[Pixel coordinate grounding data]
——

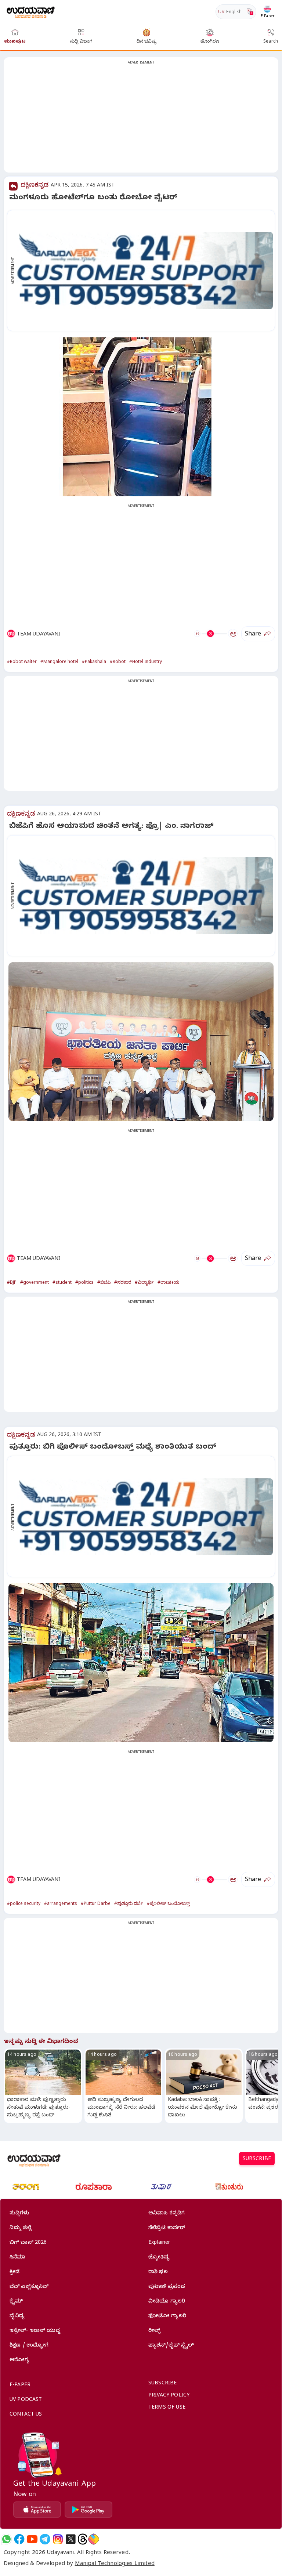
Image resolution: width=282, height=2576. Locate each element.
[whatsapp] (6, 2539)
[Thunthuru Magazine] (229, 2187)
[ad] (145, 270)
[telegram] (45, 2539)
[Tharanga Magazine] (25, 2187)
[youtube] (32, 2539)
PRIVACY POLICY (168, 2395)
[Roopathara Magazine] (93, 2187)
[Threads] (82, 2539)
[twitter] (70, 2539)
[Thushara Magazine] (161, 2187)
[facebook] (19, 2539)
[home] (31, 11)
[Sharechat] (93, 2539)
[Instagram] (57, 2539)
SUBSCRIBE (257, 2159)
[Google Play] (88, 2509)
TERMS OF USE (166, 2408)
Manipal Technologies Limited (115, 2564)
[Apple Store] (37, 2509)
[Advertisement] (141, 119)
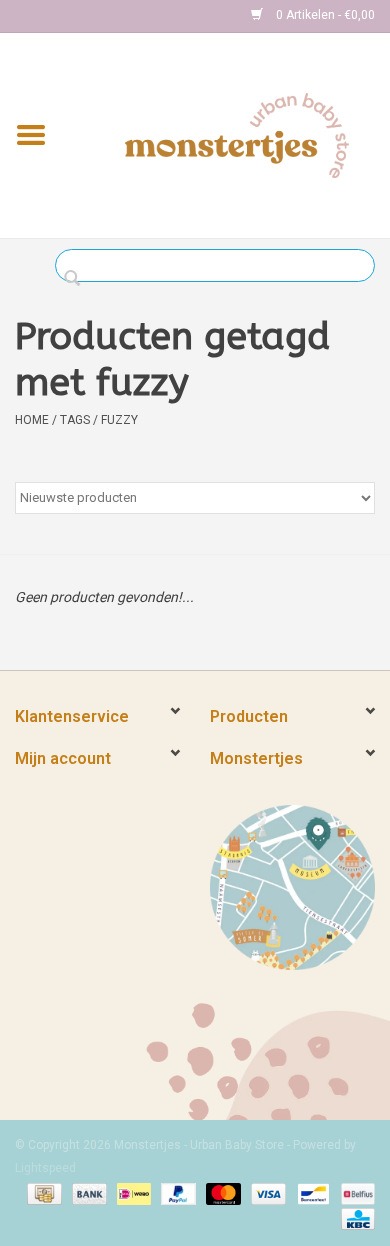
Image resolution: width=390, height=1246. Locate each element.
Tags (75, 420)
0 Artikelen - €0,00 (324, 15)
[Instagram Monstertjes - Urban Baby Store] (101, 16)
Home (32, 420)
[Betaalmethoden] (42, 1193)
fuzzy (119, 420)
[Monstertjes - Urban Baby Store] (237, 134)
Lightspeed (45, 1168)
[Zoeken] (77, 279)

——

> [Brief] If a line above includes the string "Store", pick it out.

> [Exercise output]
[Apple Store] (37, 2509)
[Instagram Monstertjes - Urban Baby Store] (101, 16)
[Monstertjes - Urban Baby Store] (237, 134)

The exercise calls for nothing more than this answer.